## What you are asked to do
Search the data below for lines that include the word "resolution" and state how many there are, nothing else.

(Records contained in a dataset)
..........
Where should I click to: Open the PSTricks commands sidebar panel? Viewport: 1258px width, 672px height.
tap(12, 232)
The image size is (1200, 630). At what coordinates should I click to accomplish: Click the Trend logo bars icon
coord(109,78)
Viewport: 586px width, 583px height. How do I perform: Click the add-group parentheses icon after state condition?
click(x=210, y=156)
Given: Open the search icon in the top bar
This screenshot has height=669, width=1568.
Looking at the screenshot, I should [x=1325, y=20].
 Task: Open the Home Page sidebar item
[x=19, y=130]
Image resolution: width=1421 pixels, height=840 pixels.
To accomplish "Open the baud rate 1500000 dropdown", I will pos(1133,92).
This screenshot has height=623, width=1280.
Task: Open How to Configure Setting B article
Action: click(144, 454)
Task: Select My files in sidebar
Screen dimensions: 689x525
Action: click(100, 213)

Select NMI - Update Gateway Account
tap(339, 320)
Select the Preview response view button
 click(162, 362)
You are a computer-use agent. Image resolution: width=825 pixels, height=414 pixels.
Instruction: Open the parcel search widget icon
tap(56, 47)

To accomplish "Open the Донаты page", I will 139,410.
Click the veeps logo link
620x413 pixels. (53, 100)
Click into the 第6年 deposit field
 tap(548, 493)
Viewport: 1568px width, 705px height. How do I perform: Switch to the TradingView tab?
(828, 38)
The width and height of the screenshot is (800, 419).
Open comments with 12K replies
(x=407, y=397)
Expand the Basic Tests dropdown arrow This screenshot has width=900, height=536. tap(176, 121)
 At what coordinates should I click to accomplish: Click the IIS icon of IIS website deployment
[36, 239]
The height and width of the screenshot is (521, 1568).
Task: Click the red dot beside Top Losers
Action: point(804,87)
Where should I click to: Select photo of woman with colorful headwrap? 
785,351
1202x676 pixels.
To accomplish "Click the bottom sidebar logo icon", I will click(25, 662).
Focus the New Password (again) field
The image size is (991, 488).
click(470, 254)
..........
## Solved problem
2